Letter from Brussels - February 2025

As we try to tackle climate change, all areas of society are in scope in terms of implementing ways to decarbonise, reuse, recycle, and do better. But farmers feel that they are disproportionately blamed in the climate emergency.

All they see and hear are people complaining that there are too many cows. But when we take a step back, it is farmers who are probably disproportionate in their analysis. Heightened awareness among all of us means that our ears prick up when we hear discussions which interest us.
For example, if you follow a football team, you tune in when they are mentioned but tune out for the rest of the time. Hence, you may feel that it is always your team that the pundits are giving out about having not heard the criticisms of the other teams.
In the social-media age, few professions get a free pass. I tell this to the farmers I meet who complain that they are unfairly targeted. And while there is plenty of evidence to show that social media and some mainstream media commentary on farming can be tiresome in terms of always using the farmer as the ‘poster-boy’ to highlight the climate crisis, it isn’t always the case. Aviation, transport, data centres and households are held up to scrutiny also. It’s just that the farmers’ ears don’t prick up when that discussion is happening.
I recently met a politician who took a lot of flak online following one of the elections in 2024. They told me that in real life, not once were they accosted or accused of the vehemence being meted out online. It was good anecdotal proof that the online world and the real world are parallel universes, and it is why farmers shouldn’t pay much heed to the noise online either.
Further proof of this came last month when the latest Eurobarometer survey was published. Eurobarometer has been going since 1974 and captures public opinion with comprehensive surveys on topics affecting EU citizens. Every few years it conducts a survey on attitudes towards agriculture. And the news from this survey of over 25,000 EU citizens, including Irish respondents, shows broad support for the role of farmers.

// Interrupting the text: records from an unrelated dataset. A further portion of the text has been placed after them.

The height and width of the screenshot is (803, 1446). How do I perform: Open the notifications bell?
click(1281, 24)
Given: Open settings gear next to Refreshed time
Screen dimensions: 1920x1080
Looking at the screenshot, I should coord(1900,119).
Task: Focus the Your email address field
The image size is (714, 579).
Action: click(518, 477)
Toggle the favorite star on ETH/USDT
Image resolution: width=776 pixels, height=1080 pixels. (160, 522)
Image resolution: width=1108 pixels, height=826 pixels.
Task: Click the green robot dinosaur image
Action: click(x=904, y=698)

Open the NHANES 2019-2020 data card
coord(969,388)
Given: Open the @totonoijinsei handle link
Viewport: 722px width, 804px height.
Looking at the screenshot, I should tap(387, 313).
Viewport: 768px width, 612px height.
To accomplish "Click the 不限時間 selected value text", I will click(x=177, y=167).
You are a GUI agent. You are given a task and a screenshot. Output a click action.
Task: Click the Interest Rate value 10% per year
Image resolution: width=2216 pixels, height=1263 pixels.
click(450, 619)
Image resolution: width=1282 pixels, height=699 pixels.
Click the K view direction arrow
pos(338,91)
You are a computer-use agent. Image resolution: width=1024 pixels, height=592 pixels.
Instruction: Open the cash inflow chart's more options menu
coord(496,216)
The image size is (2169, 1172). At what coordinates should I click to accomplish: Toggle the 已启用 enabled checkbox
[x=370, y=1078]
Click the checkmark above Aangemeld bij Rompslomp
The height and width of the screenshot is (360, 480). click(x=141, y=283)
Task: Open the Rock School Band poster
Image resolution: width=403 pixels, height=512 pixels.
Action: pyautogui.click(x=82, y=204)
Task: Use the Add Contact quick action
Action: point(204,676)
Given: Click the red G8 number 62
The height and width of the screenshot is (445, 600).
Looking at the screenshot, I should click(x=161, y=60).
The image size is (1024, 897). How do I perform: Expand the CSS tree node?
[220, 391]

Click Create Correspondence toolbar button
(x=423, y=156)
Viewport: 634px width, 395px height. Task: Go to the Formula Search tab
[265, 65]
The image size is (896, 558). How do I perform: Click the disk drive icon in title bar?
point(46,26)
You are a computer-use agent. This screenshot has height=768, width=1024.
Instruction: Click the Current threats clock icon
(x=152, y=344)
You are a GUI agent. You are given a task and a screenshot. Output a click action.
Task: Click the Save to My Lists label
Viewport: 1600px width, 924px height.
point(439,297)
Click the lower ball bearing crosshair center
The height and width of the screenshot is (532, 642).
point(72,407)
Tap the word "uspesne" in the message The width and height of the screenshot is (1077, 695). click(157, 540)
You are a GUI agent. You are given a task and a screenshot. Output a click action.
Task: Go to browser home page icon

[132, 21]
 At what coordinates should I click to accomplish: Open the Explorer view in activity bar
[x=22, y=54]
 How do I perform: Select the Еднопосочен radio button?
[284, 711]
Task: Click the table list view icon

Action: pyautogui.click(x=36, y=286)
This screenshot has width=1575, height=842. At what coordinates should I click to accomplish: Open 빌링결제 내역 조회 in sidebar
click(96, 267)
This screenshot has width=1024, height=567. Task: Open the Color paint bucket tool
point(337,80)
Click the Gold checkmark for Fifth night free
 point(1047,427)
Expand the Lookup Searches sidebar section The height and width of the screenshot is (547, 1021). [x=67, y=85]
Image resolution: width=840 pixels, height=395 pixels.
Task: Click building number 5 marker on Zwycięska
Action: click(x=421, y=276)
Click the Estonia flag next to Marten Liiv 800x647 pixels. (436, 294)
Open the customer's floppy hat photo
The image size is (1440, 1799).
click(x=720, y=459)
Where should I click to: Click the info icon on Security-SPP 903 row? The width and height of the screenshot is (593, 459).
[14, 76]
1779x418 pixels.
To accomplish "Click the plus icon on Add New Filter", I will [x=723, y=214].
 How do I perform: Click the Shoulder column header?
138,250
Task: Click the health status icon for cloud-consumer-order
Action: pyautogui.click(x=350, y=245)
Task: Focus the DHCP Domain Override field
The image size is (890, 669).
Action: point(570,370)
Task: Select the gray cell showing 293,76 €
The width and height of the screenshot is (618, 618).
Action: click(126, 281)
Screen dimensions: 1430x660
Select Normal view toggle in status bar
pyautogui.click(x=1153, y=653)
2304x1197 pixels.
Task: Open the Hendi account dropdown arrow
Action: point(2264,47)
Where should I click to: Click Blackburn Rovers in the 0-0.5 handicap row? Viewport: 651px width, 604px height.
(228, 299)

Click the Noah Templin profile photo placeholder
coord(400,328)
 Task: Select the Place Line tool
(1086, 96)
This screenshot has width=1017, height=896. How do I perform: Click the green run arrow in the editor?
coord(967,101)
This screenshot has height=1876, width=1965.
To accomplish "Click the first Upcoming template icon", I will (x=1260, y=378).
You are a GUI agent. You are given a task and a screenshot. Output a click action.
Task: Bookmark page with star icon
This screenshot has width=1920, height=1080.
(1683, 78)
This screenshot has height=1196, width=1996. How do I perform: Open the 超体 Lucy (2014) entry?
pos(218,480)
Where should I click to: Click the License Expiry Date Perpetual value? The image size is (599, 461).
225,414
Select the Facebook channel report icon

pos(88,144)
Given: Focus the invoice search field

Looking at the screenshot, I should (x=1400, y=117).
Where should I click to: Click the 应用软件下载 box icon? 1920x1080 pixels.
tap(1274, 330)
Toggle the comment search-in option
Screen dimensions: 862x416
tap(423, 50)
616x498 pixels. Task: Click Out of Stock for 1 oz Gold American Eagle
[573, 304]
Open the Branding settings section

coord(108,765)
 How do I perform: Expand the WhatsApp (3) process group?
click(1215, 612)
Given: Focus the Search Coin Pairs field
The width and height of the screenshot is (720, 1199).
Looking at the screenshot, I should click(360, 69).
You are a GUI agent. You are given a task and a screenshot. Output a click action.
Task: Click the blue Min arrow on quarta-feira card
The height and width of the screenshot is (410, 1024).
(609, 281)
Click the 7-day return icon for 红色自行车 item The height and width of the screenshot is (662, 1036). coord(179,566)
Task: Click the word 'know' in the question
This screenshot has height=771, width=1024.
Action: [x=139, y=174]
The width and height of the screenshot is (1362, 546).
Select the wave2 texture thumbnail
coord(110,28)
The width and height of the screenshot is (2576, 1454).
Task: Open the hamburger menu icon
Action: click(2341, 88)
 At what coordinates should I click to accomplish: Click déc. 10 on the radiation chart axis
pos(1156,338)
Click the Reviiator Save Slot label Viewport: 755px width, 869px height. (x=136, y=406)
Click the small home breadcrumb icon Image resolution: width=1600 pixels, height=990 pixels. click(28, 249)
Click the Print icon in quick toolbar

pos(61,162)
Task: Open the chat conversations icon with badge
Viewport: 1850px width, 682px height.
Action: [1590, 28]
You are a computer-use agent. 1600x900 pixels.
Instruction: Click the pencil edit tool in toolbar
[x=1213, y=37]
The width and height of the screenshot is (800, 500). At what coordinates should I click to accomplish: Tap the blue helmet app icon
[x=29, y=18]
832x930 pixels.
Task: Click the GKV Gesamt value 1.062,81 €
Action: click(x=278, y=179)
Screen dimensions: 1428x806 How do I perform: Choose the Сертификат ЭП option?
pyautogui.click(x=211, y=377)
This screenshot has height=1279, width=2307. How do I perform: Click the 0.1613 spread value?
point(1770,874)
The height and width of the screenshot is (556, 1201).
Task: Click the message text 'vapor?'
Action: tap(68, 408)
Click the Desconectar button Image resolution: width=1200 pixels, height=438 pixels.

The EU wide headline is 92 per cent say that in the EU ‘agriculture and rural areas are important for our future’. Meanwhile 73 per cent of Irish respondents ‘agreed’ that ‘agriculture has already made a major contribution to fighting climate change’ compared to 62 per cent of total EU wide respondents. And three out of four Irish respondents believe that the ‘Common Agricultural Policy benefits all citizens and not just farmers’ while 82 per cent believe that the financial supports which farmers get from CAP is ‘too low’ or ‘about right’.
The results completely fly in the face of what farmers think is the public perception of what they do. Have a look for yourself.